Am Ende stimmten sogar die Abgeordneten der Regierungskoalition aus CSU und Freien Wählern sowie das Ausschussmitglied der AfD der Eingabe zu. "Seit eineinhalb Jahren kümmern wir uns jetzt darum", sagt Alexander Spöri. "Dass uns das jetzt gelungen ist, ist natürlich auch dem Druck durch die vielen Unterschriften zu verdanken. Das waren ja nicht nur wir sechs Schüler." Viele Betroffene seien in den vergangenen Monaten auf sie zugekommen, sagt der Abiturient: "Das hat uns noch einmal gezeigt, wie wichtig das Thema ist und wie wenig Beachtung ihm bisher geschenkt worden ist."

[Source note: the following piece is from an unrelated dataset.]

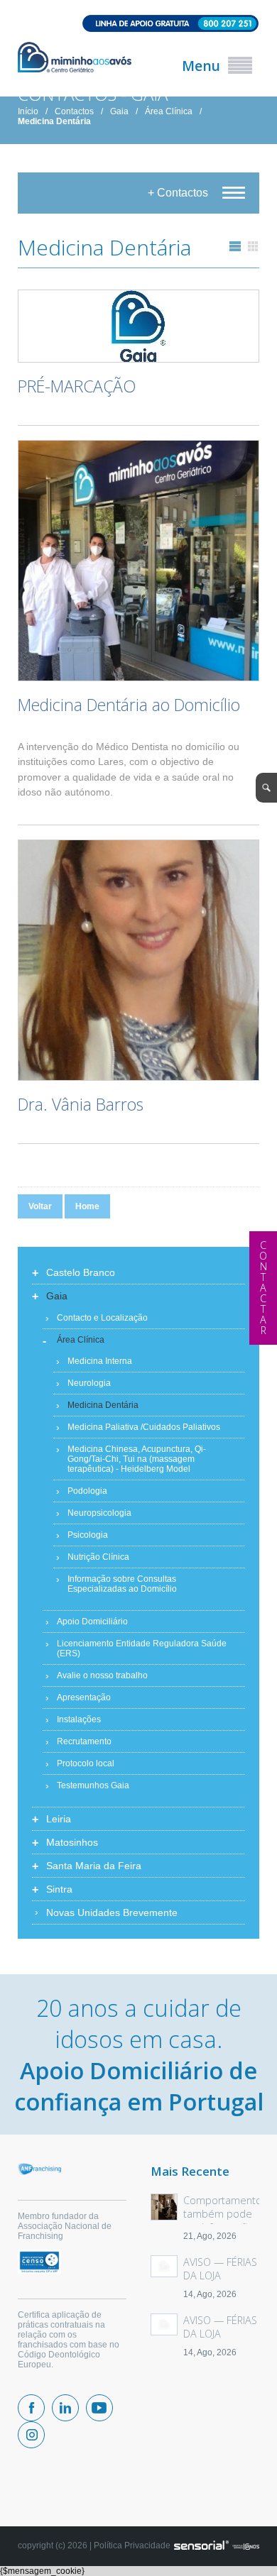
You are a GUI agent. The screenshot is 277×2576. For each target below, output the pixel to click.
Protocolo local (85, 1763)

Kultusminister Michael Piazolo, der selbst ein Zehn-Punkte-Papier "zur Aufklärung über Depression an Schulen" vorgelegt, aus Sicht der sechs Schüler aber das eigentliche Ziel "verfehlt" hat, hatte Spöri Anfang im April im Landtag abgepasst und sein Anliegen persönlich vorgetragen. Jetzt wird sich Piazolos Ministerium mit der Eingabe intensiver beschäftigen müssen. Für die Macher von Movie Jam Studios sei der Weg aber nicht vorbei, sagt Spöri: "Depressionen machen ja nicht an der Landesgrenze Halt. Wir wollen das Thema eventuell schon bundesweit aufrollen."